Nut van meldingsplicht. Toch mag dit geen pleidooi zijn de meldingsplicht af te schaffen. Want de surveillance op basis van de meldingsplicht is, naast laboratoriumsurveillance, nog altijd een onmisbare pijler voor de evaluatie van het RVP. Kinkhoest zal meldingsplichtig moeten blijven, ook al is de meldingsplicht niet noodzakelijk om chemoprofylaxe in te stellen. Het voorschrijven van chemoprofylaxe blijft overigens de verantwoordelijkheid van de behandelend arts, die altijd alert moet zijn op kinkhoest bij een persoon in het gezin van een pasgeboren baby en daarbij zelf moet handelen, onafhankelijk van de melding aan en zonder tussenkomst van de GGD.

Het is een misvatting dat de meldingsplicht alleen bedoeld is om directe interventie door de GGD mogelijk te maken. De maatregelen omvatten meer dan alleen directe bestrijding en kunnen ook op andere niveaus van bestrijding liggen, en ook op een langere termijn, bijvoorbeeld aanpassing van het RVP. De huidige Infectieziektenwet zal snel, naar verwachting per 1 januari 2009, vervangen worden door de Wet Publieke Gezondheid. In deze nieuwe wet zal het bredere bestrijdingsdoel verhelderd worden.


De nauwgezette interpretatie van gegevens uit verschillende bronnen in de continue surveillance draagt bij aan de evaluatie van het RVP en op basis van de bevindingen worden suggesties gedaan voor optimalisatie van de bestrijding.
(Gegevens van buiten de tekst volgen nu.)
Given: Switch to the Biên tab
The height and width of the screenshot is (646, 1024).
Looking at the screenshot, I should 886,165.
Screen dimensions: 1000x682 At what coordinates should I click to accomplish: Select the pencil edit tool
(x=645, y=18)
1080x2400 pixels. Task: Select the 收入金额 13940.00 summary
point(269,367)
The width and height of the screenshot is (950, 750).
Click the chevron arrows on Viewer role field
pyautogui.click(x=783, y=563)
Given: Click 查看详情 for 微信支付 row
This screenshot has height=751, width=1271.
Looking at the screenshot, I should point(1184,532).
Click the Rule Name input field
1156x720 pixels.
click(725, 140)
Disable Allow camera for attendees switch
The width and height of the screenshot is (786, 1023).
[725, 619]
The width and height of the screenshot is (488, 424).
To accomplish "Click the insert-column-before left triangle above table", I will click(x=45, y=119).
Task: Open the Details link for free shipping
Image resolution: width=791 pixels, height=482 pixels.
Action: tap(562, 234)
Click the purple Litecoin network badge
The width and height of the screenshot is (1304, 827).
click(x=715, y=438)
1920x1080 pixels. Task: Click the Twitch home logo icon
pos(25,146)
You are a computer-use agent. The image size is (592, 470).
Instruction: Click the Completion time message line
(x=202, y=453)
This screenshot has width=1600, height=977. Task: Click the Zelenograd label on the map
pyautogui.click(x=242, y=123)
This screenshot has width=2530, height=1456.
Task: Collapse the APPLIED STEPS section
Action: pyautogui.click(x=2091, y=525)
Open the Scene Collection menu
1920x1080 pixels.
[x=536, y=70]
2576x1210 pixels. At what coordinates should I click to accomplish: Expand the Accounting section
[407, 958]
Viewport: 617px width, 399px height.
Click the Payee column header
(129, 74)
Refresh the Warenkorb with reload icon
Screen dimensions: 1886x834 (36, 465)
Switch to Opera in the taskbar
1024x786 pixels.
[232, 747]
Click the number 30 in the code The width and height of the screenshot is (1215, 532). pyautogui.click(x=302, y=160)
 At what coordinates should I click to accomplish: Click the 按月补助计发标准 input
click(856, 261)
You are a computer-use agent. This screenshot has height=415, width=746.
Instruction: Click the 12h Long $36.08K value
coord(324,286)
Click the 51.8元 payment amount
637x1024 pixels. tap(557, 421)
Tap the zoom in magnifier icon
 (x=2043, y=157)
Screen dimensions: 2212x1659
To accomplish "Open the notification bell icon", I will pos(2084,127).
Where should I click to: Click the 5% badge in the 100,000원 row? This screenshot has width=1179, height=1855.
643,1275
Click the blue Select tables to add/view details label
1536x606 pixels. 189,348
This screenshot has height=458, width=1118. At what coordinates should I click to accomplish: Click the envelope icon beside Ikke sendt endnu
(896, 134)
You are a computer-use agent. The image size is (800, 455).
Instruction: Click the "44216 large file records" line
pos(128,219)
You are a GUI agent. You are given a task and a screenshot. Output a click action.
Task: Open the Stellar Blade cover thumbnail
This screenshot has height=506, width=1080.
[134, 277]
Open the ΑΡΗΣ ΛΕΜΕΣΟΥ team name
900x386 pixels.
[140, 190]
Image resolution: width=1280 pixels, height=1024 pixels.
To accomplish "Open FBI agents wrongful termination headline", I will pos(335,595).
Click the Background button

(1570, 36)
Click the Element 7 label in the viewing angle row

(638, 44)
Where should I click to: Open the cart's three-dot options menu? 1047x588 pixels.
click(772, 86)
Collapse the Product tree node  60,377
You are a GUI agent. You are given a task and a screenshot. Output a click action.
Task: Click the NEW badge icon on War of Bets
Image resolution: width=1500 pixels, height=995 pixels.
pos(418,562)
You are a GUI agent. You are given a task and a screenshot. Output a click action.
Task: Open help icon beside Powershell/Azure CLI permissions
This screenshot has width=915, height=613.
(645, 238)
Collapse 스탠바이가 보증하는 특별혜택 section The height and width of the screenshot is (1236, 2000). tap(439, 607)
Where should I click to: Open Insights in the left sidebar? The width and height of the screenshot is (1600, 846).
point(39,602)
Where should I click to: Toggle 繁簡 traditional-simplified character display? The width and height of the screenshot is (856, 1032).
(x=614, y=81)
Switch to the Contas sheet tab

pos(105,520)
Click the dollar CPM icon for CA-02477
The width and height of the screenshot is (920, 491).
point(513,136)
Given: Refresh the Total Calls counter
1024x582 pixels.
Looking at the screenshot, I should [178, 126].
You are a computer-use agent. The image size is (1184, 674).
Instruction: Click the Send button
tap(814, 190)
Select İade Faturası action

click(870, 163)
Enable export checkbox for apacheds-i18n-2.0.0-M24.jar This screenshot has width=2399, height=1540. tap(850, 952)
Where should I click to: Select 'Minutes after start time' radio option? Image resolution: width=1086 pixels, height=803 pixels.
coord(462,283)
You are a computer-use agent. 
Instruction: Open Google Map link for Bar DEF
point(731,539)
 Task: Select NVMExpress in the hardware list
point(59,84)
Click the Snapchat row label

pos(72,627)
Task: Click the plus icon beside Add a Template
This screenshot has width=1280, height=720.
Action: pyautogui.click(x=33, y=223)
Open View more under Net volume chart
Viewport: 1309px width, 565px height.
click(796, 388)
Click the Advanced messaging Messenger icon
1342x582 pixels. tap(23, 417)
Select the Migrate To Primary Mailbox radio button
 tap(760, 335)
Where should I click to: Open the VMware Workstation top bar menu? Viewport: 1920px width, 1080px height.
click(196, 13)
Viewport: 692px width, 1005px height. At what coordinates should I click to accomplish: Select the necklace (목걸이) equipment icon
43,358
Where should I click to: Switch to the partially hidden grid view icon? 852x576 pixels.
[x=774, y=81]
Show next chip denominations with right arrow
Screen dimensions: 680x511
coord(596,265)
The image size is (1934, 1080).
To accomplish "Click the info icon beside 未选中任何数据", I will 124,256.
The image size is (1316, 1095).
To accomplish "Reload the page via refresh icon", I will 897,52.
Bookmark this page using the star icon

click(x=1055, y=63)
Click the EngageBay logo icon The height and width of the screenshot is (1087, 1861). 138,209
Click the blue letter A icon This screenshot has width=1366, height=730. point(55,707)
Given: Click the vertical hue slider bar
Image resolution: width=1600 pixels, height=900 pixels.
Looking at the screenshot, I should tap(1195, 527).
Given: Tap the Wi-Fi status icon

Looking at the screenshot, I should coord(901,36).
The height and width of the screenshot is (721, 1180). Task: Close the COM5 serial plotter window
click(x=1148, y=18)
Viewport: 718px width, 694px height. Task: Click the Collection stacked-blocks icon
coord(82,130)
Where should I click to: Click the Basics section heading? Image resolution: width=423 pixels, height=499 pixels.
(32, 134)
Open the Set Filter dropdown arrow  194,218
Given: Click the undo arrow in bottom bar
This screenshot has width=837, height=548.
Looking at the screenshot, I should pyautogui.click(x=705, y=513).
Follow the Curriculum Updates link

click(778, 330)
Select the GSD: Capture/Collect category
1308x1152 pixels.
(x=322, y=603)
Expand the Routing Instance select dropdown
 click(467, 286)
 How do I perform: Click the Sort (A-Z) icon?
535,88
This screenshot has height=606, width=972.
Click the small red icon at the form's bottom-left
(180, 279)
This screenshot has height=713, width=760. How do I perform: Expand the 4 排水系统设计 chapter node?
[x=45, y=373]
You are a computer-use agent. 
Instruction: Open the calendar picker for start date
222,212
Sinds de toename van kinkhoest in de jaren negentig zijn diverse maatregelen genomen om de vaccinatie tegen kinkhoest te verbeteren (tabel). 7 8 Een verdere verbetering van de kinkhoestbestrijding valt te verwachten van aanvullende vaccinaties. Diverse vaccinatiescenario’s gericht op nieuwe doelgroepen worden overwogen, bijvoorbeeld voor adolescenten en volwassenen, zwangeren, huisgenoten van zuigelingen, medewerkers van kinderafdelingen in ziekenhuizen, neonatale intensivecare-units of kinderdagverblijven. 9-11 Een besluit voor een van deze opties zal gebaseerd worden op scenarioanalysen waarbij men nagaat welk scenario een optimale gezondheidswinst biedt op de meest (kosten)efficiënte wijze. Zo blijft het RVP ook na 50 jaar bij de tijd.